Nostalgia for the Light
A
"I'm convinced that memory has a gravitational force."
—Filmmaker Patrico Guzmán
Think of the view of Earth from space. In South America's peninsular tail, there's a brown spot, an earthen blemish on the face of our globe. It is Chile's Atacama Desert, a place where the rain never falls. There, among the abandoned silver and nitrate mining camps, hollow-eyed women search for the remains of their missing husbands and sons, Chileans who were exiled to the desert when the Pinochet regime converted the mines into concentration camps.

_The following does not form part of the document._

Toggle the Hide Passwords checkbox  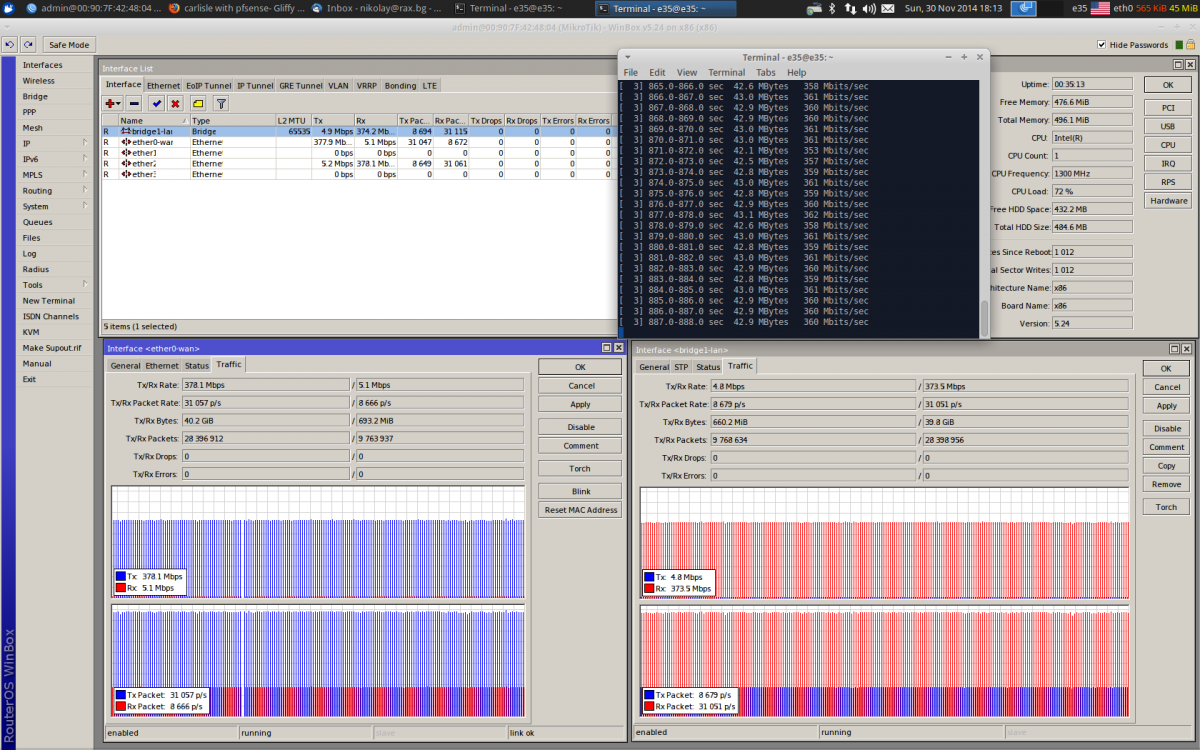[1102, 45]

But the Atacama is a place for another kind of discovery. As the driest place on Earth, it's the best location from which to view the heavens. Unobstructed by moisture (rain comes but once every few centuries), its night sky is a blanket of infinite stars, a place where astronomers contemplate space, time and the properties of light. On rocky plateaus, generations of gleaming white observatories look into the vastness of our galaxy as scientists search for meaning.

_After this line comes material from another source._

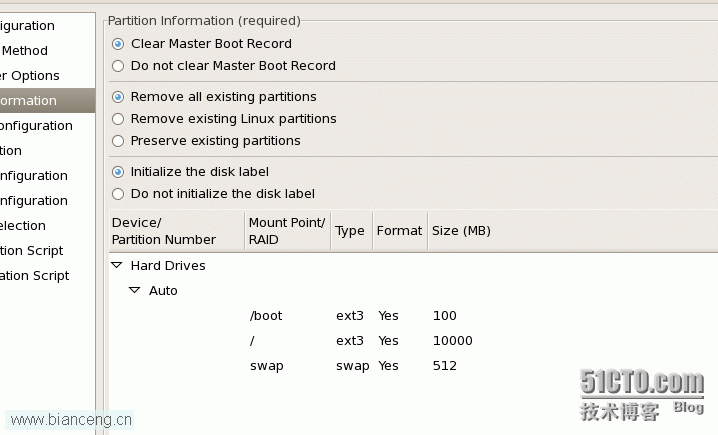The height and width of the screenshot is (435, 718).
Task: Select Clear Master Boot Record option
Action: [118, 44]
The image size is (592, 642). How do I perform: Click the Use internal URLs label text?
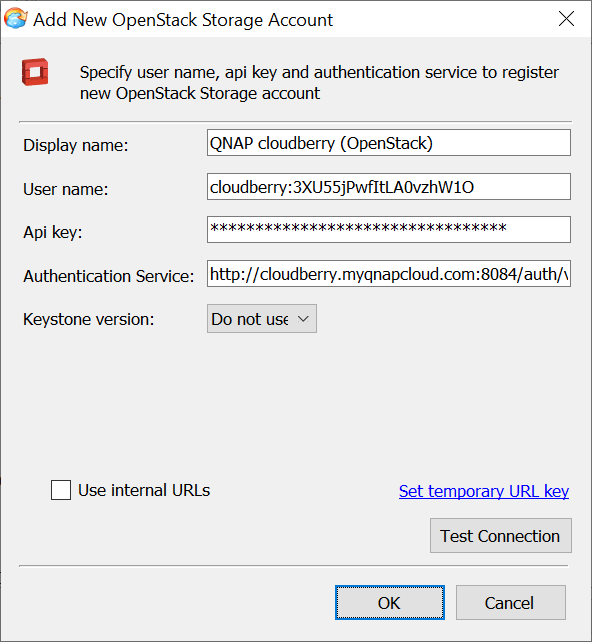pos(144,490)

Earthbound, the petroglyphs of ancient societies are preserved by Atacama's chalky landscape. Here, pre-Columbian man made his home in hidden oases and valleys where today's archeologists seek to better understand the origins of man.

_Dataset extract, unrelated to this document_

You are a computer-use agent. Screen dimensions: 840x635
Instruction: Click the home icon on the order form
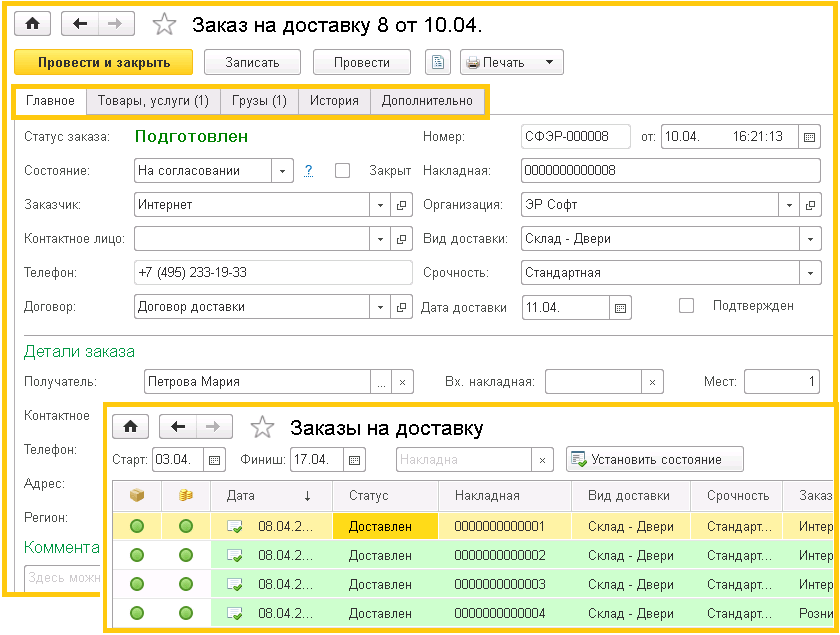tap(33, 22)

These three groups, each searching for a truth that will help them make sense of the world, are the subject of Patricio Guzmán's fascinating and heart-breaking Nostalgia for the Light — a film I praised while covering last year's Ann Arbor Film Festival.
What is forgotten, what is yet to be discovered, Guzmán's documentary is a philosophical examination of the personal, political and cosmic, insisting that there is an eternal memory and we have a moral and metaphysical commitment to honor it. And like Terrence Malick's The Tree of Life, he looks back in time to find both subjective and celestial truth.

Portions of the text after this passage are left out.